→ **Consegna**: Ricopia fedelmente le righe di tutte le voci seguenti, senza riportare le immagini.

→ **Dati grezzi**:

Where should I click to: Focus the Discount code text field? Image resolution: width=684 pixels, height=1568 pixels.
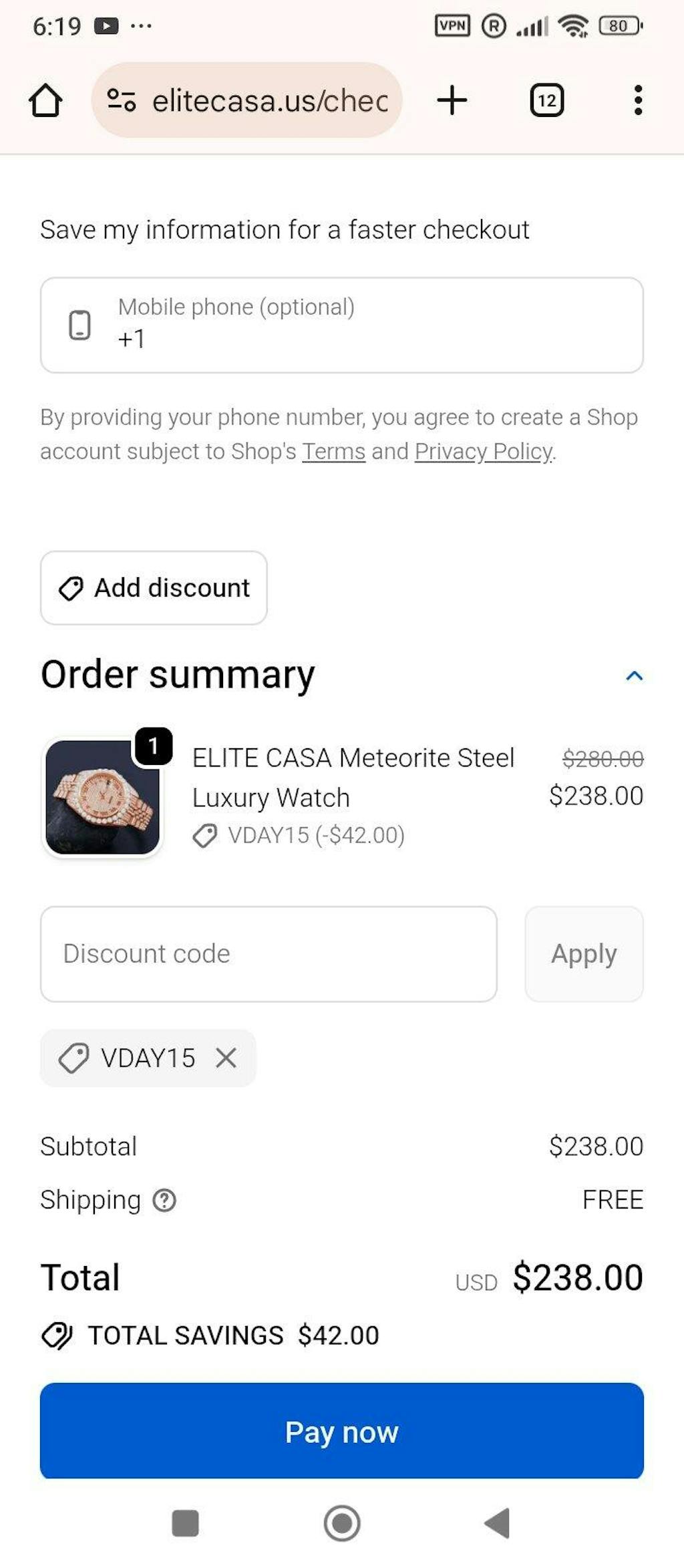click(269, 954)
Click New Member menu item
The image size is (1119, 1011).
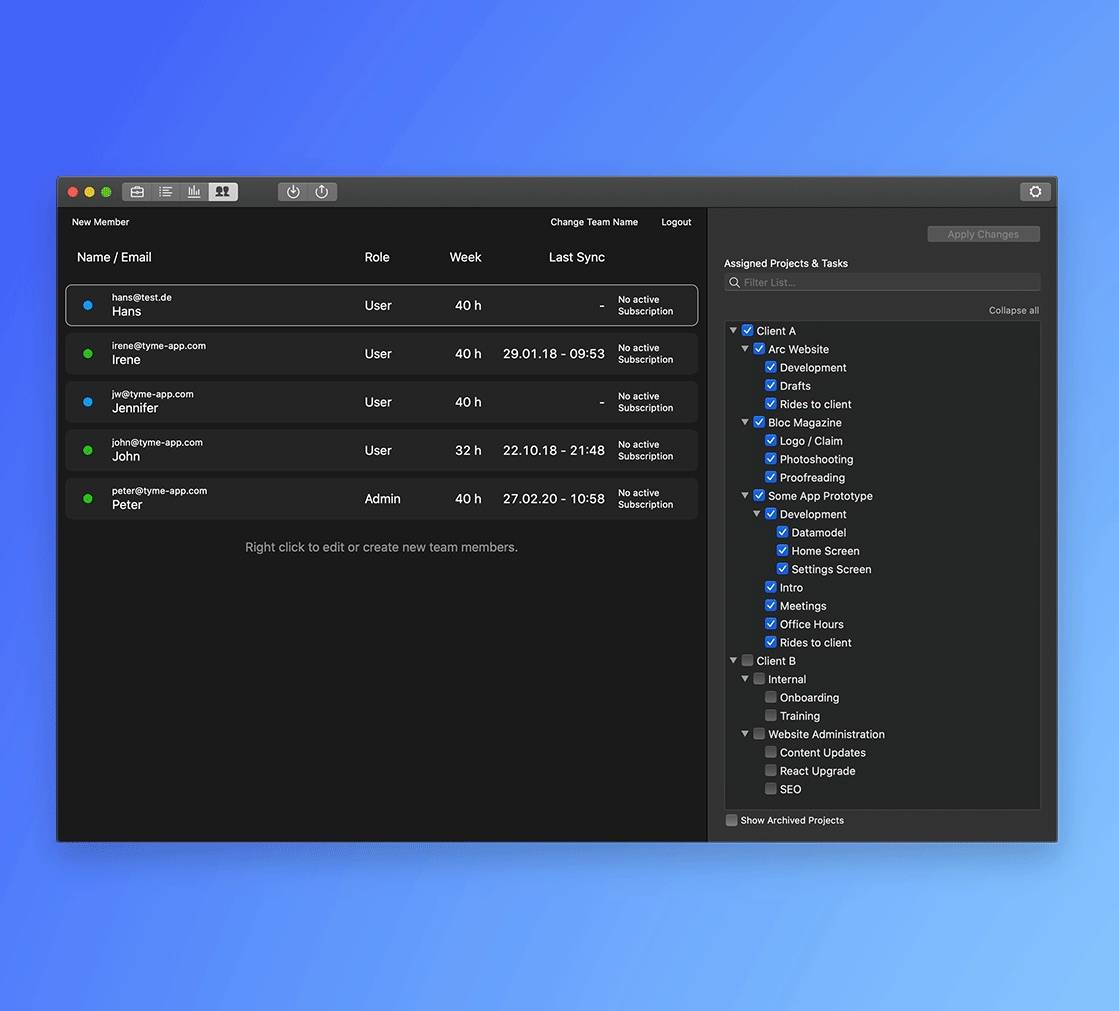point(100,222)
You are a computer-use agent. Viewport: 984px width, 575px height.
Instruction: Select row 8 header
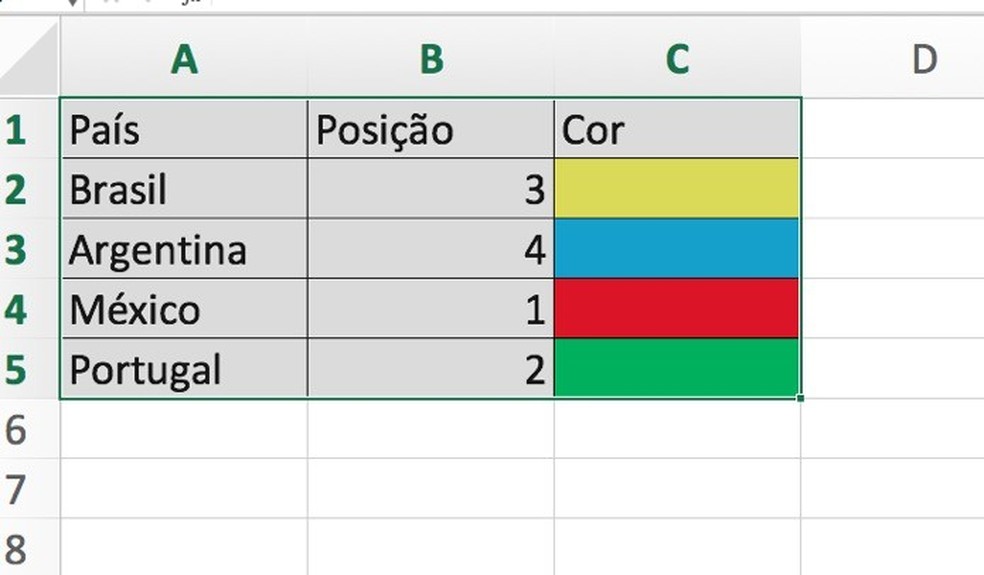pos(17,549)
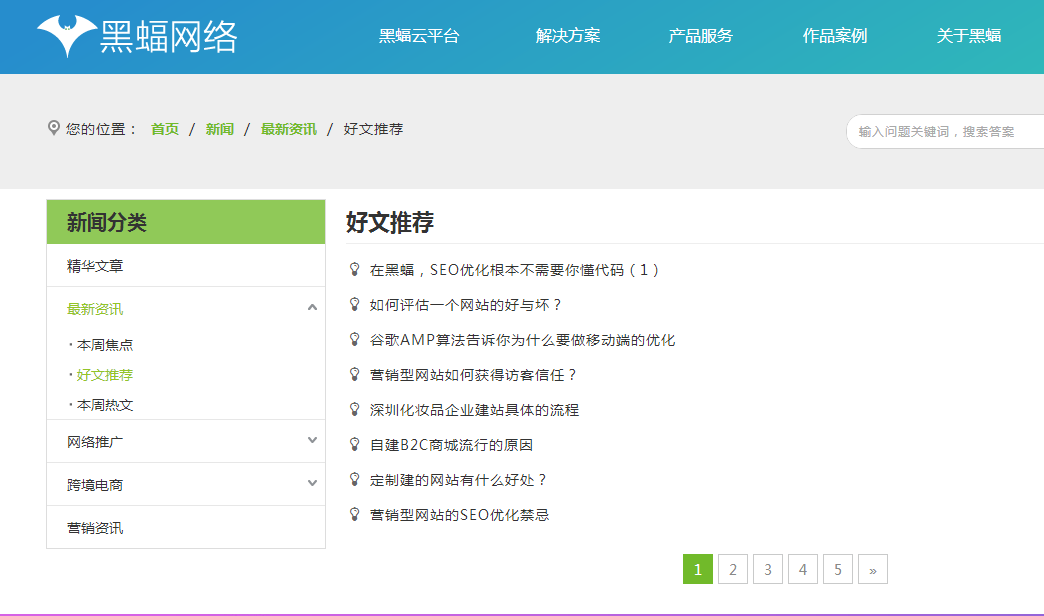Screen dimensions: 1044x616
Task: Open the 产品服务 menu
Action: click(700, 34)
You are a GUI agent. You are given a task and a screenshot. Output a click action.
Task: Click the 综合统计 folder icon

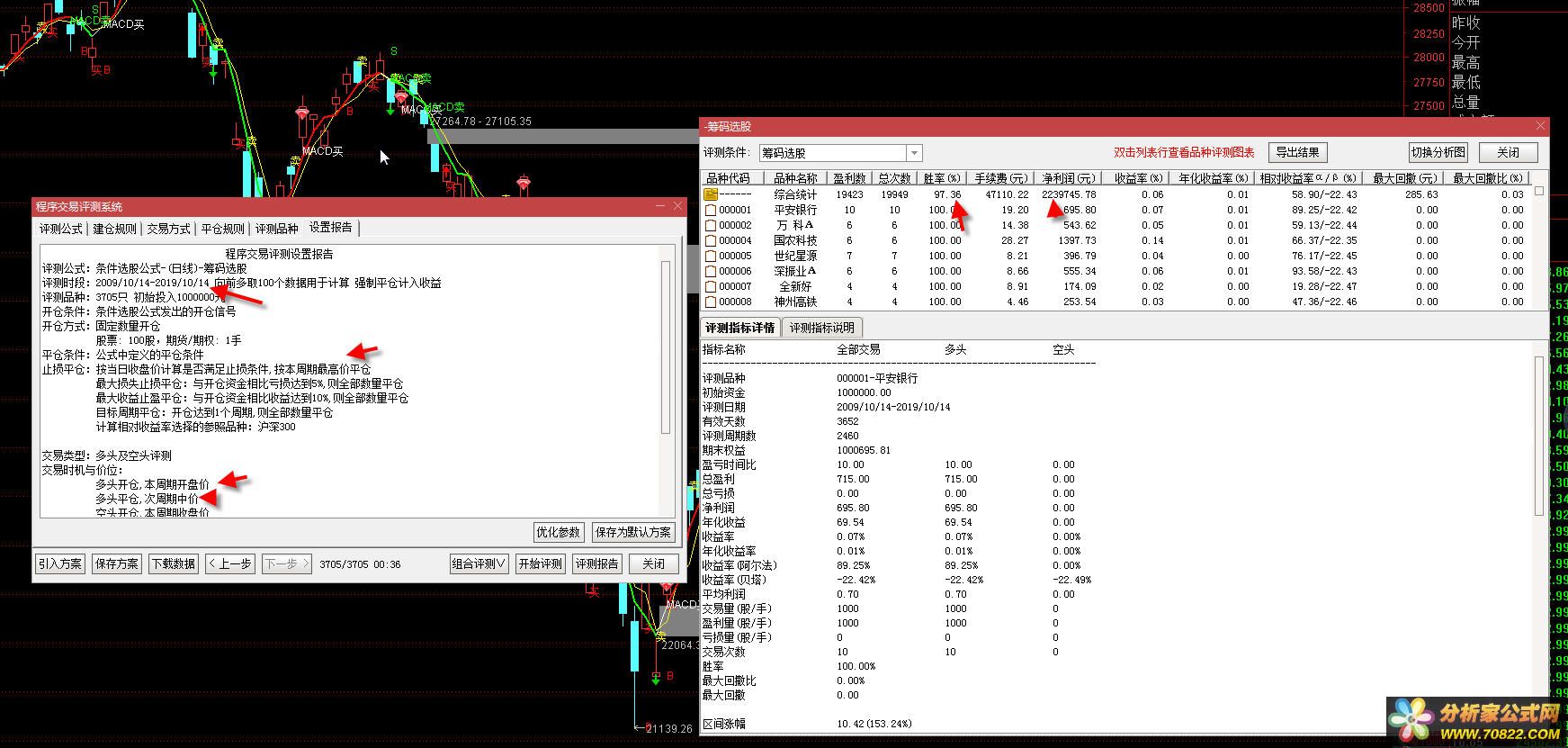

→ **Risposta scritta**:
Where should I click to: Focus the Discount code text field? Image resolution: width=684 pixels, height=1568 pixels.
click(269, 954)
Click New Member menu item
The image size is (1119, 1011).
point(100,222)
You are a computer-use agent. Viewport: 984px width, 575px height.
Instruction: Select row 8 header
pos(17,549)
Screen dimensions: 1044x616
Task: Open the 产品服务 menu
Action: click(700, 34)
You are a GUI agent. You are given a task and a screenshot. Output a click action.
Task: Click the 综合统计 folder icon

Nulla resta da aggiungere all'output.